[net.space] space commercialization

ARG@SU-AI@sri-unix.UUCP (10/09/83)

From:  Ron Goldman <ARG@SU-AI>

n025  0930  06 Oct 83
BC-SPACEBIZ
By SANDRA BLAKESLEE
c.1983 N.Y. Times News Service
    LA JOLLA, Calif. - When the first Soviet satellite blazed into earth
orbit 26 years ago today, many people wondered what practical uses
could ever come of going into space.
    There is plenty to do, according to experts on commercial uses of
space, as long as ways are found to reduce the costs of getting
there. And it will probably be small new companies with big ideas on
how to reduce costs that turn the first profits in space-based
businesses.
    This was the consensus of a meeting held here this week by the
California Space Institute, a unit of the University of California
that calls itself the ''NASA of the West.''
    The symposium Tuesday on ''low-cost approaches to space
exploration'' drew 100 representatives from the aerospace industry,
academia, banks, small space technology concerns and the National
Aeronautics and Space Administration.
    There is a growing national consensus that space commercialization
is an idea whose time has come, said the space institute's director,
James Arnold, telling the group, ''Our destiny is in space.''
    The institute was formed in 1979 by the California Legislature to
coordinate space research on the various university campuses and to
promote space ventures in behalf of California businesses. Half of
NASA's $7 billion budget is spent in California each year, Arnold
said.
    Cal Space has a smaller budget of $2.5 million, he added, which is
spent ''catalytically.'' Last year 87 grants were awarded to
university scientists in areas such as remote sensing, climate, human
adapatation to space, astronomy, astrophysics and space physics.
    There are numerous opportunities for businessmen in space, Arnold
said.
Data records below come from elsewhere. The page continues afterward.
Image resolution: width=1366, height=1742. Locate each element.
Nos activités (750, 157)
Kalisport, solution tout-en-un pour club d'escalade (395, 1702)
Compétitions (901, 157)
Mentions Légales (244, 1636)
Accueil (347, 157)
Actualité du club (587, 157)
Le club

The most immediate lucrative market is in the launching of
communications satellites. Future markets involve materials
processing in a space environment of zero gravity.
    Several NASA spokesmen described to the entrepreneurs recent
government proposals to ''privatize'' space activity. These include
building a national space station that companies could use as a
space-based industrial park and turning over government-run satellite
launching programs to private concerns,
    Speakers representing large aerospace companies said space program
costs had usually run high because NASA always asked, ''Can you do
it?'' and the answer was, ''Yes.'' Today, however, NASA asks, ''Can
you do it for less money?''
    The answer is, ''Not yet,'' according to Robert Salkeld of the
Systems Development Corp., adding, ''We're hung with overmature
institutions.'' Improvements will come only, he said, with new ideas
on spacecraft structure, operations and chemical propulsion systems.
    Some companies have already begun taking over space projects that
NASA would once have kept for itself. This includes the leasing of
space aboard orbiting platforms where experiments can be carried out
and the ferrying of satellites to and from the manned shuttles. Such
projects are to begin about 1987.
    But it is the new companies with daring ideas that may pioneer the
commercialization of space, most conference participants said.
    For example, Starstruck is a concern with 50 people based in Redwood
City, Calif. It plans to build, own and operate a satellite launching
service by 1987 that could cut the cost of such services in half.
    It costs from $30 million to $60 million to launch a satellite
today, said Phil Salin, a founder of the company. If competition is
to thrive, there is no reason why that cost could not be cut by a
factor of 10 in the next 10 to 15 years, he added.
    Starstruck will reduce costs by burning liquid oxygen and synthetic
rubber in its rockets, an idea developed but abandoned in the 1960s,
Salin said, and it will launch from the ocean. A rocket would be
towed out to sea and fired, he said, which would do away with the
need for launching pads.
    With 80 satellites scheduled to be put into orbit in the next
several years, ''a market is there and some people will shop for a
bargain,'' he said.
    Other small concerns at the conference had services to sell. Two
offered full packaging of the ''getaway special'' experiments offered
by NASA's shuttle program and another described plans to set up a
satellite-run location and information transfer system. This would
send messages among subscribers in North America using pocket-size
''beepers.''
    University professors also suggested ways to save money and promote
space enterprise. Lynn Cominsky, a research physicist at the Berkeley
campus, said a university group would cut 10 percent from the cost of
a NASA satellite mission by doing the work on campus.
    And Frank Davidson, an engineer at the Massachusetts Institute of
Technology, suggested that Congress form a space grant college system
in the tradition of land and sea grant universities.
    ''We see the moon as the next Klondike,'' said Stewart Nozette,
director of macro projects at Cal Space. ''And we believe a new breed
of scientist-businessman will get us there.''
    
nyt-10-06-83 1231edt
***************

REM@MIT-MC@sri-unix.UUCP (10/19/83)

From:  Robert Elton Maas <REM @ MIT-MC>

One thing that seems obvious to me is that the best way to get
something to space is to divide it into the part that's expensive per
unit mass (irreplacable stuff like people too) and the part that's
cheap to replace, send the expensive/irreplacable part via an
expensive but reliable means such as STS or Saturn/Atlas/Aegena, and
send the bulk part via cheap unreliable rockets like Connestoga or via
mass-drivers etc. Then the two payloads must be assembled in space,
which requires either a manned (oops, personned) space station or a
remote-control tug. I wonder if a solar-powered tug could be used to
move empty STS fuel tanks and random payloads to a high orbit where it
could fasten them together in a bundle for later assembly and use?
The tug could be a mass-driver, ion rocket, or sailship. Would these
technologies have sufficient accelleration to overcome air friction
during the first state of recovering a payload from very-low-Earth-orbit?